Google Cloud announced that Ops Agent, the agent for collecting telemetry from Compute Engine instances, can now collect and aggregate metrics from NVIDIA GPUs on VMs.
The utilization of AI and ML technologies within organizations has grown, particularly in domains like product recommendations, scientific computing, and gaming. To meet the demanding computational requirements of these applications, GPUs must be used. Effective usage and optimization of AI and ML development processes necessitate a comprehensive understanding of GPU performance metrics. Addressing these needs, Google Cloud expanded the capabilities of its Ops Agent with the ability to collect metrics from NVIDIA GPUs.

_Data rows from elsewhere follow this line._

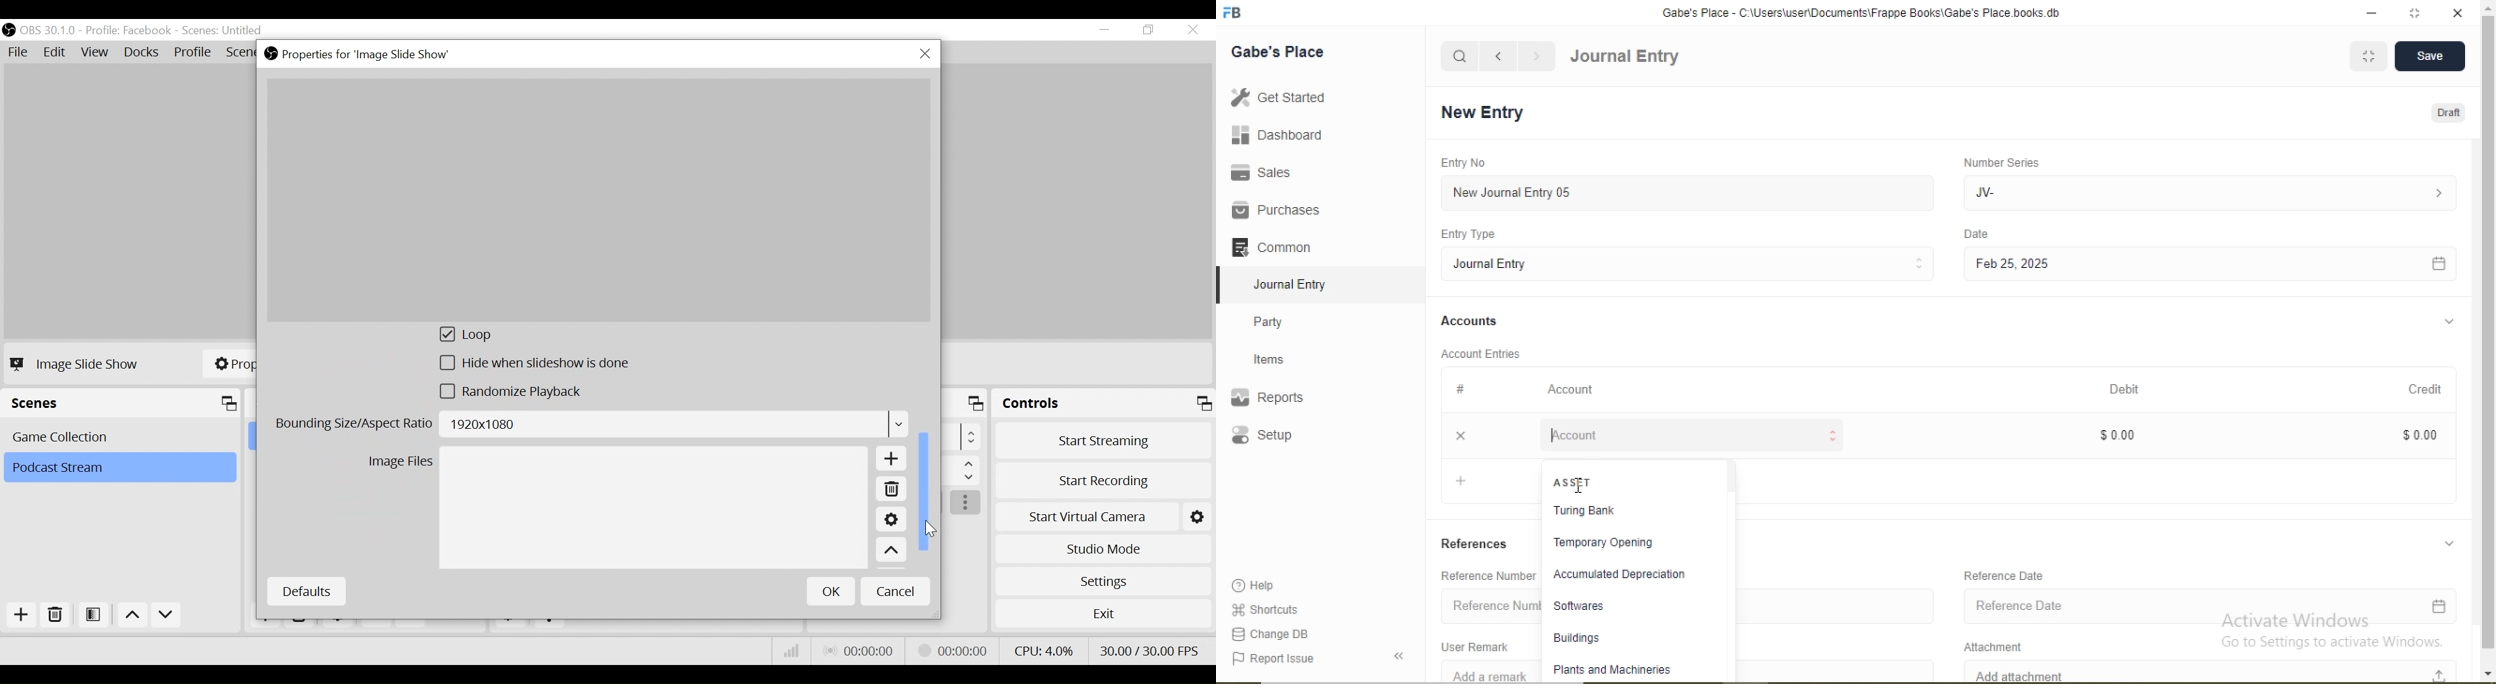 This screenshot has height=700, width=2520. What do you see at coordinates (2488, 342) in the screenshot?
I see `vertical scroll bar` at bounding box center [2488, 342].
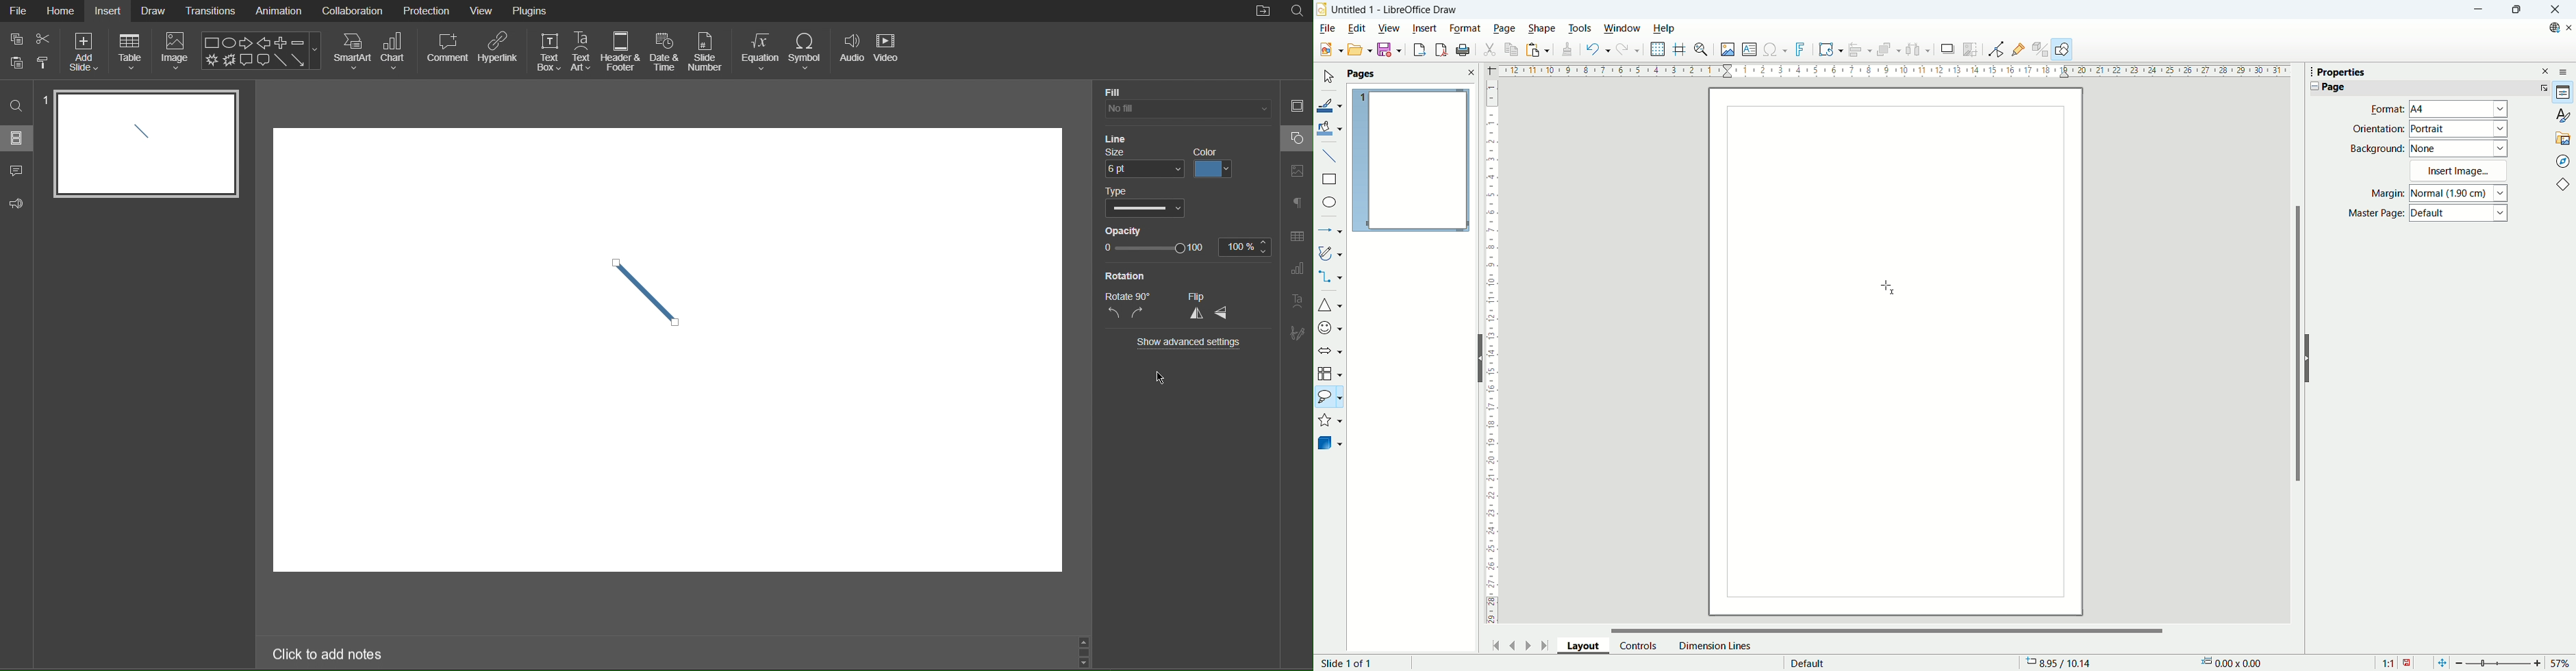 This screenshot has height=672, width=2576. Describe the element at coordinates (1581, 27) in the screenshot. I see `tools` at that location.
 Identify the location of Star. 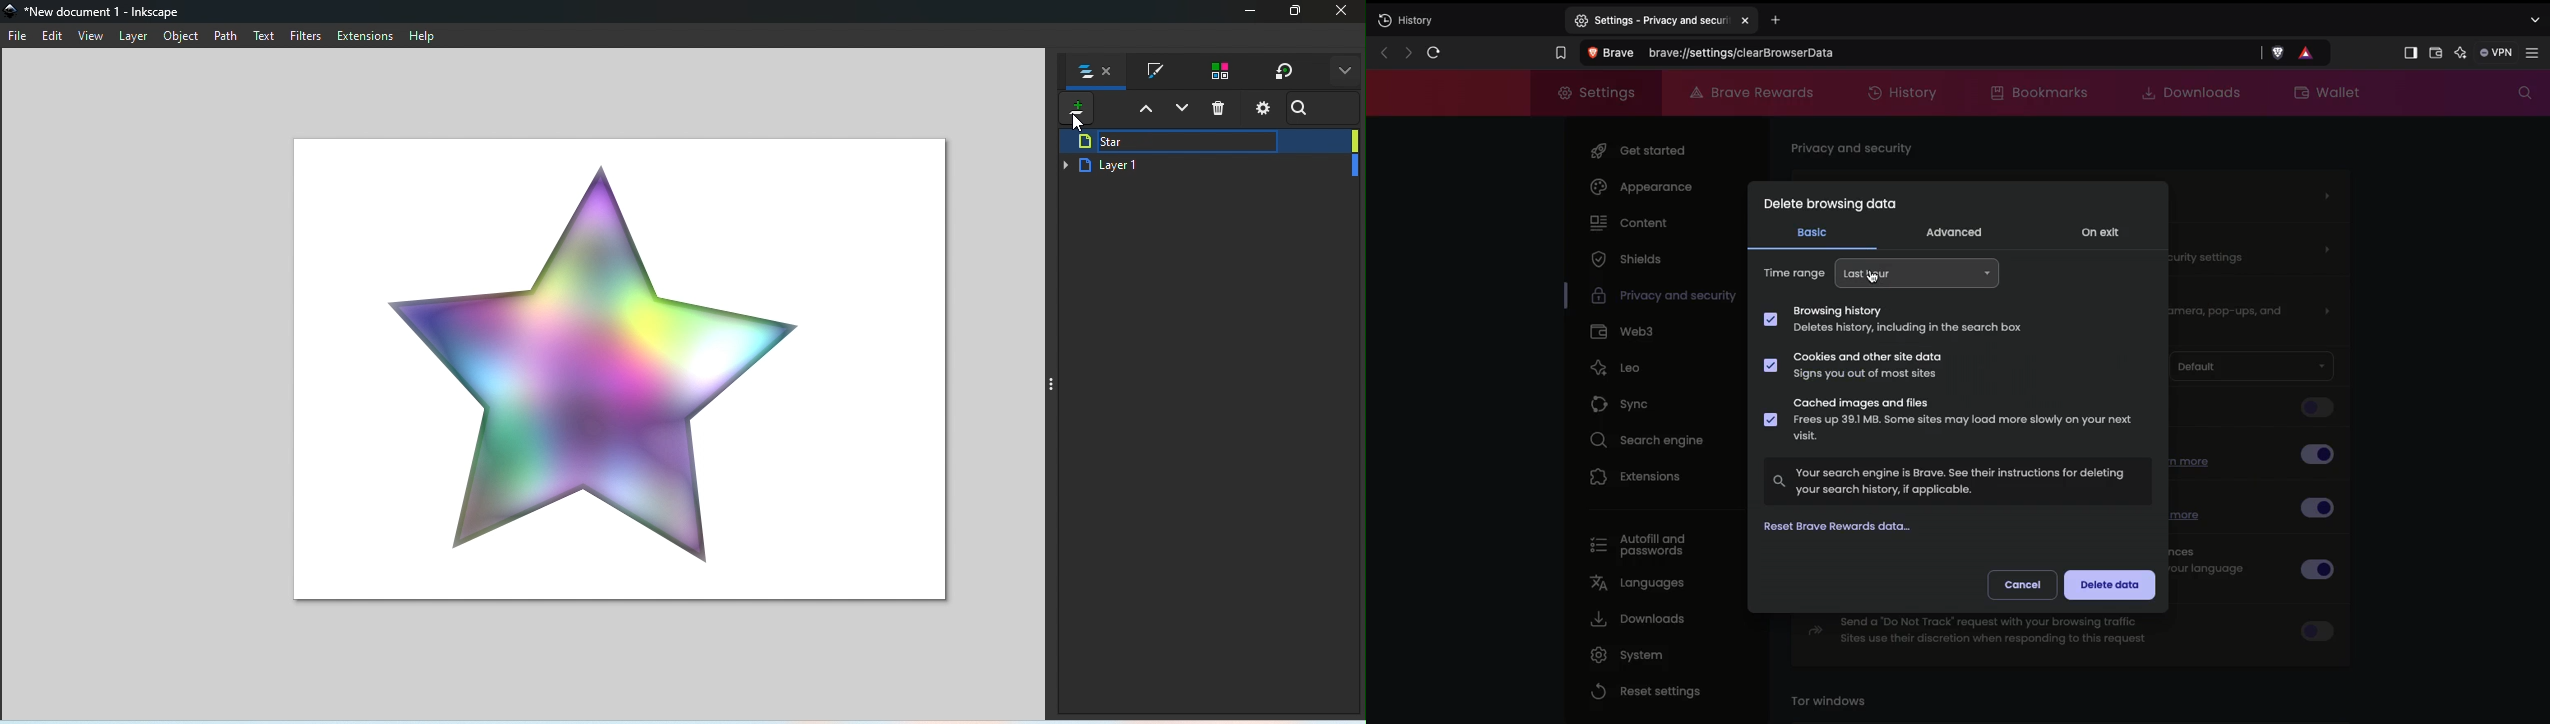
(1210, 142).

Ops Agent empowers users to:
- Visualize GPU Fleet Health: Gain insights into GPU fleet health through GPU metrics and pre-built dashboards.
- Optimize Costs and Workloads: Identify underutilized GPUs and optimize workload distribution to streamline costs and maximize efficiency.
- Plan Scaling Efficiently: Analyze trends and patterns to make informed decisions on GPU capacity expansion or upgrading existing GPUs.
- Identify Workload Consumption: Pinpoint which GPU processes, notably ML models, consume GPU utilization and memory.
- Utilize DCGM Profiling Metrics: Leverage DCGM profiling metrics to detect bottlenecks and performance issues within the GPU.
The NVIDIA Management Library (NVML) underpins Ops Agent, enabling effortless collection of essential GPU metrics without additional configurations. These metrics encompass GPU utilization, GPU memory usage, process maximum GPU memory usage, and process lifetime GPU utilization.
In addition, Ops Agent facilitates the collection of advanced GPU metrics utilizing NVIDIA’s Data Center GPU Manager (DCGM). DCGM offers an API for profiling-level metrics of diverse hardware components, providing deeper insights into GPU performance.
Ops Agent simplifies GPU metric visualization alongside other offerings in Google Cloud's operations suite. Users can effortlessly query and visualize the collected GPU metrics, construct custom charts, and create dashboards. A dedicated NVIDIA GPU Monitoring dashboard offers a consolidated view of GPU fleet health.
Ops Agent stands out as a unified telemetry agent, automating the collection of host metrics, system logs, and other metrics. It simplifies the management of telemetry processes, allowing users to focus on maximizing the potential of their GPU VMs.
Google Cloud has introduced a one-click option to add an Ops Agent while creating a new VM via the Google Cloud console for easy adoption. This lets users experience Ops Agent with default configurations, facilitating a seamless monitoring experience.
For comprehensive instructions on how to install and configure Ops Agent for GPU instance monitoring, refer to the provided documentation.
Also other cloud vendors have monitoring solutions for GPUs in particular CloudWatch, the monitoring tool of AWS, supports GPU monitoring and Azure supports GPU monitoring with container insights.